* reducing imaxpct on linux @ 2010-11-12 11:25 CZEH, Istvan 2010-11-12 13:01 ` Michael Monnerie 0 siblings, 1 reply; 5+ messages in thread From: CZEH, Istvan @ 2010-11-12 11:25 UTC (permalink / raw) To: xfs Hi, I have a 34TB xfs partition. First time we were run out of the space I thought that the reason was that the fs was not mounted with inode64 option. So I unmounted the fs and mounted again with inode64 mount option. (Before I did that I deleted some files because I needed a quick solution, even if it was temporary.) I also moved the oldest files away and back as the XFS FAQ suggests. A few days ago the "No space left on device" message appeared again, but the free space shown by df is still about 9TB and df -i shows that only 1% of inodes is uses. When the file system was created it was much smaller and it was created with the default maxpct value which is 25%. Now that the size is 34TBs, the 25% seems to be too big, we run out of the space. The actual inode usage is about 1% so I decided to reduce maxpct to 5%. I made a test on a 5GB fs, and it was successful with 'xfs_growfs -m 5 /dev/sdb1' but I'm still worrying about the result in the production environment. Also, the production system is using LVM, the test was using native disk.

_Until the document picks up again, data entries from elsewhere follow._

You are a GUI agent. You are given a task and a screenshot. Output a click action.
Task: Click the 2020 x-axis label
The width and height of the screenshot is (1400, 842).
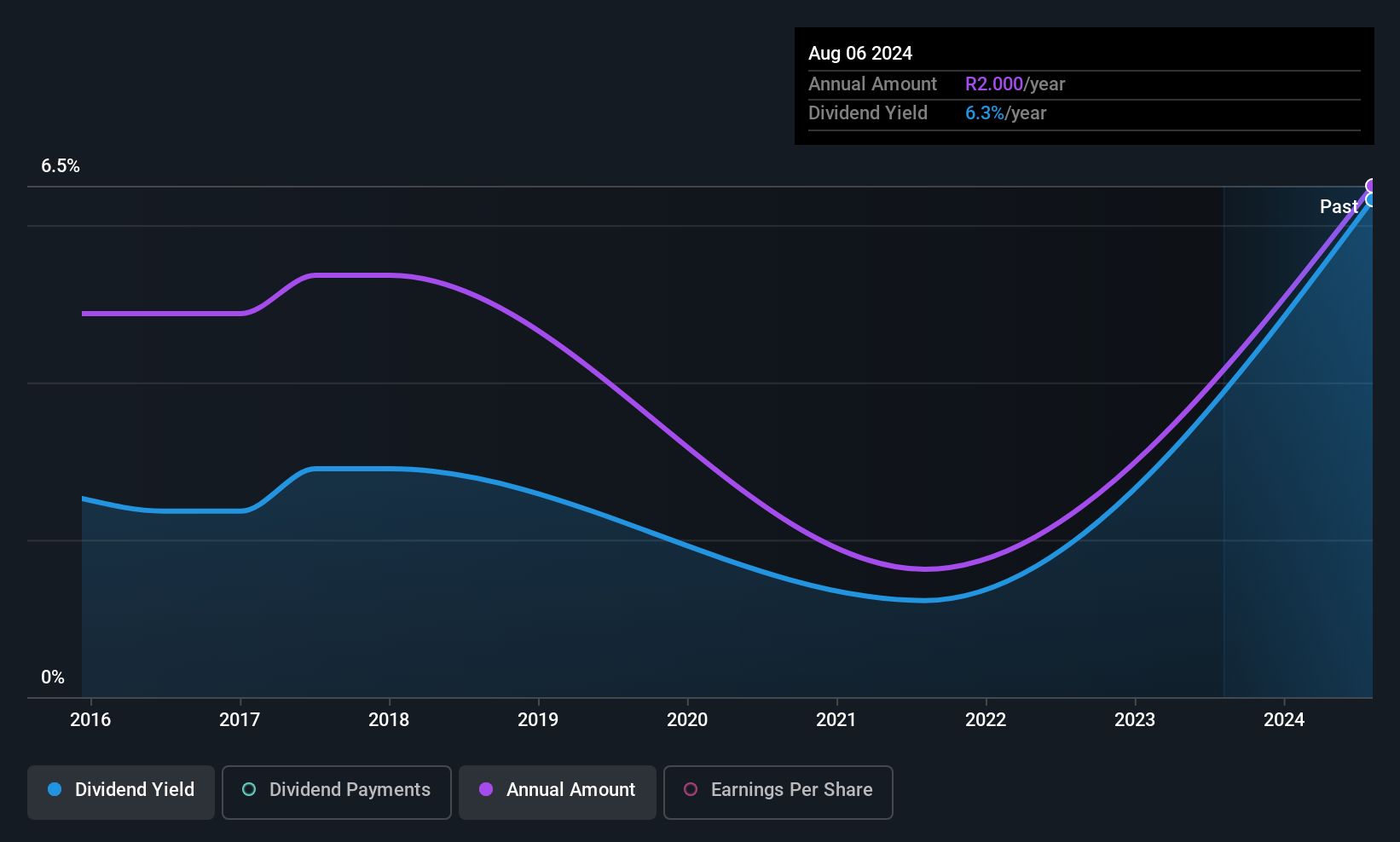click(687, 720)
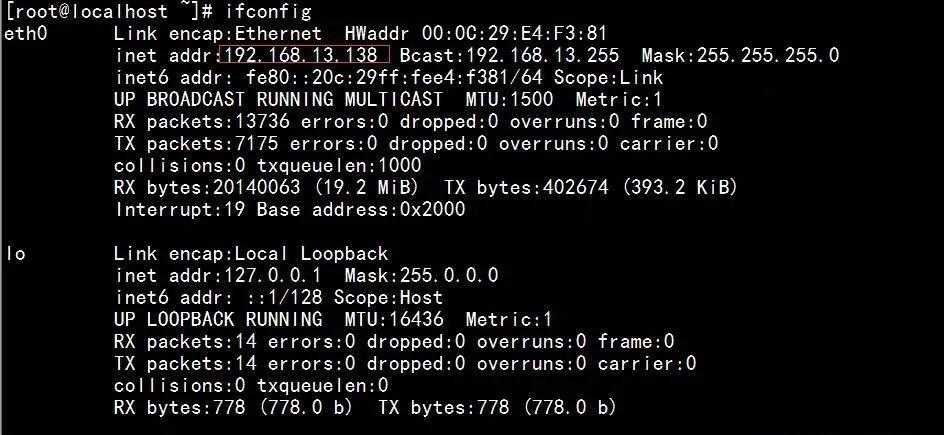Click TX packets:7175 text

196,144
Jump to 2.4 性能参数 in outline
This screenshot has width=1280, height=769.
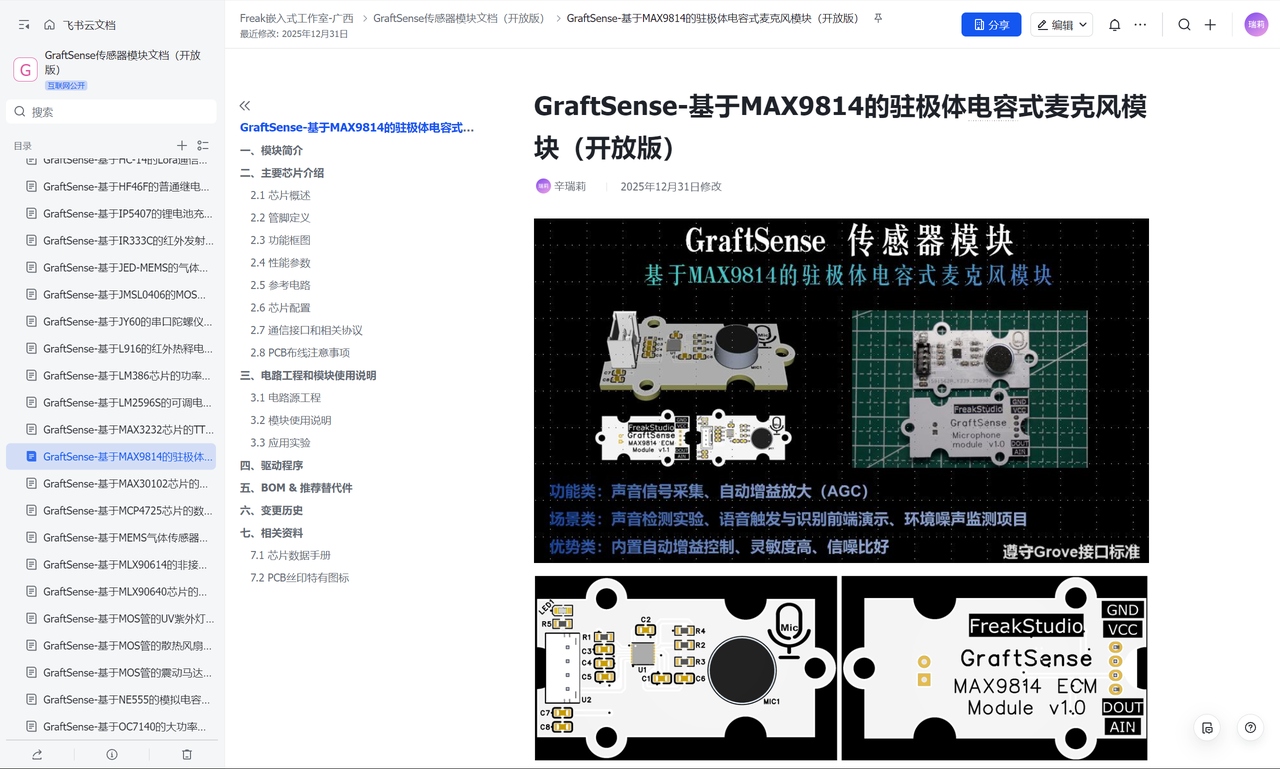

What could happen if I reduce imaxpct? Is it safe or painful? What is really a chance that the 25% value is causing the error? thanks very much, Istvan _______________________________________________ xfs mailing list xfs@oss.sgi.com http://oss.sgi.com/mailman/listinfo/xfs ^ permalink raw reply [flat|nested] 5+ messages in thread
* Re: reducing imaxpct on linux 2010-11-12 11:25 reducing imaxpct on linux CZEH, Istvan @ 2010-11-12 13:01 ` Michael Monnerie [not found] ` <1289571841.20961.44.camel@sekli> 0 siblings, 1 reply; 5+ messages in thread From: Michael Monnerie @ 2010-11-12 13:01 UTC (permalink / raw) To: xfs; +Cc: CZEH, Istvan [-- Attachment #1.1: Type: Text/Plain, Size: 924 bytes --] On Freitag, 12. November 2010 CZEH, Istvan wrote: > What could happen if I reduce imaxpct? Is it safe or painful? > What is really a chance that the 25% value is causing the error? I don't believe reducing imaxpct results in more free space, because that's the *maximum* Inodes can have. I'm not a dev, but AFAIK the "no free space" problem comes when the space in the first TeraByte is completely filled. I don't remember exactly, either the FAQ tells you or look in the mailinglist archive. The question about "no free space despite enough free" comes rather often. -- mit freundlichen Grüssen, Michael Monnerie, Ing. BSc it-management Internet Services: Protéger http://proteger.at [gesprochen: Prot-e-schee] Tel: +43 660 / 415 6531 // ****** Radiointerview zum Thema Spam ****** // http://www.it-podcast.at/archiv.html#podcast-100716 // // Haus zu verkaufen: http://zmi.at/langegg/ [-- Attachment #1.2: This is a digitally signed message part. --] [-- Type: application/pgp-signature, Size: 198 bytes --] [-- Attachment #2: Type: text/plain, Size: 121 bytes --] _______________________________________________ xfs mailing list xfs@oss.sgi.com http://oss.sgi.com/mailman/listinfo/xfs ^ permalink raw reply [flat|nested] 5+ messages in thread
[parent not found: <1289571841.20961.44.camel@sekli>]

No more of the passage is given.